Provided information: Begin

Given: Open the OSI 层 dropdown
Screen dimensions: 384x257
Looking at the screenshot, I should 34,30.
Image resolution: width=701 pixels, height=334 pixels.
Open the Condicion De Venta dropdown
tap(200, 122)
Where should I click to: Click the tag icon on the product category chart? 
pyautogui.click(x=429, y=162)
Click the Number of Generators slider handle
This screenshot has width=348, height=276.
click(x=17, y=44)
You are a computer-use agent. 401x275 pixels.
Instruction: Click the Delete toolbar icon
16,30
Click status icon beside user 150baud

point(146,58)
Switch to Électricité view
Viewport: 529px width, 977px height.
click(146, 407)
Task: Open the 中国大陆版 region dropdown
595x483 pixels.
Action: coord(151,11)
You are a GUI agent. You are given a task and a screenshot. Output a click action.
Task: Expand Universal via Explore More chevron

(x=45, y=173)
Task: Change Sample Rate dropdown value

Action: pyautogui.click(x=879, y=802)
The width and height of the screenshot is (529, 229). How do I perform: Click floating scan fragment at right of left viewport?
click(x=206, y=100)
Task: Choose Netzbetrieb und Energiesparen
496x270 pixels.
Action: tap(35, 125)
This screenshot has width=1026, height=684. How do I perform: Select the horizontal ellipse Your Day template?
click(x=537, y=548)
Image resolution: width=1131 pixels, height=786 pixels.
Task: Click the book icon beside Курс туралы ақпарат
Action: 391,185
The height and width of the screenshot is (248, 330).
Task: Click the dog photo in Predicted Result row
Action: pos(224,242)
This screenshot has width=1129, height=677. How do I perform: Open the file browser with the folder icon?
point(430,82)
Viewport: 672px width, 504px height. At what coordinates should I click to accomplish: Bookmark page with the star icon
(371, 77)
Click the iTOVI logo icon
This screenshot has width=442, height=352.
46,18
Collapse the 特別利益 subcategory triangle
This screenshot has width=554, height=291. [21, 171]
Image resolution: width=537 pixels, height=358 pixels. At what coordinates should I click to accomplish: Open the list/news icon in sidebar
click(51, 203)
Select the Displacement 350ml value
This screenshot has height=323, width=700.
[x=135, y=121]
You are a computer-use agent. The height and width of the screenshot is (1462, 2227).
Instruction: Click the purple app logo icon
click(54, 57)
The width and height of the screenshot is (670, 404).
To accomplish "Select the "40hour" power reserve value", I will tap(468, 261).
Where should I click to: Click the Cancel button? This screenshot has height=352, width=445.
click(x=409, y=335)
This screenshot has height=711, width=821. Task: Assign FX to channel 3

Provided information: End

▶ **How to complete this task**
Retyping every line above exactly is all that is needed.

▶ **Output of the exercise**
Given: Open the OSI 层 dropdown
Screen dimensions: 384x257
Looking at the screenshot, I should 34,30.
Image resolution: width=701 pixels, height=334 pixels.
Open the Condicion De Venta dropdown
tap(200, 122)
Where should I click to: Click the tag icon on the product category chart? 
pyautogui.click(x=429, y=162)
Click the Number of Generators slider handle
This screenshot has width=348, height=276.
click(x=17, y=44)
You are a computer-use agent. 401x275 pixels.
Instruction: Click the Delete toolbar icon
16,30
Click status icon beside user 150baud

point(146,58)
Switch to Électricité view
Viewport: 529px width, 977px height.
click(146, 407)
Task: Open the 中国大陆版 region dropdown
595x483 pixels.
Action: coord(151,11)
You are a GUI agent. You are given a task and a screenshot. Output a click action.
Task: Expand Universal via Explore More chevron

(x=45, y=173)
Task: Change Sample Rate dropdown value

Action: pyautogui.click(x=879, y=802)
The width and height of the screenshot is (529, 229). How do I perform: Click floating scan fragment at right of left viewport?
click(x=206, y=100)
Task: Choose Netzbetrieb und Energiesparen
496x270 pixels.
Action: tap(35, 125)
This screenshot has width=1026, height=684. How do I perform: Select the horizontal ellipse Your Day template?
click(x=537, y=548)
Image resolution: width=1131 pixels, height=786 pixels.
Task: Click the book icon beside Курс туралы ақпарат
Action: 391,185
The height and width of the screenshot is (248, 330).
Task: Click the dog photo in Predicted Result row
Action: pos(224,242)
This screenshot has width=1129, height=677. How do I perform: Open the file browser with the folder icon?
point(430,82)
Viewport: 672px width, 504px height. At what coordinates should I click to accomplish: Bookmark page with the star icon
(371, 77)
Click the iTOVI logo icon
This screenshot has width=442, height=352.
46,18
Collapse the 特別利益 subcategory triangle
This screenshot has width=554, height=291. [21, 171]
Image resolution: width=537 pixels, height=358 pixels. At what coordinates should I click to accomplish: Open the list/news icon in sidebar
click(51, 203)
Select the Displacement 350ml value
This screenshot has height=323, width=700.
[x=135, y=121]
You are a computer-use agent. The height and width of the screenshot is (1462, 2227).
Instruction: Click the purple app logo icon
click(54, 57)
The width and height of the screenshot is (670, 404).
To accomplish "Select the "40hour" power reserve value", I will tap(468, 261).
Where should I click to: Click the Cancel button? This screenshot has height=352, width=445.
click(x=409, y=335)
This screenshot has height=711, width=821. Task: Assign FX to channel 3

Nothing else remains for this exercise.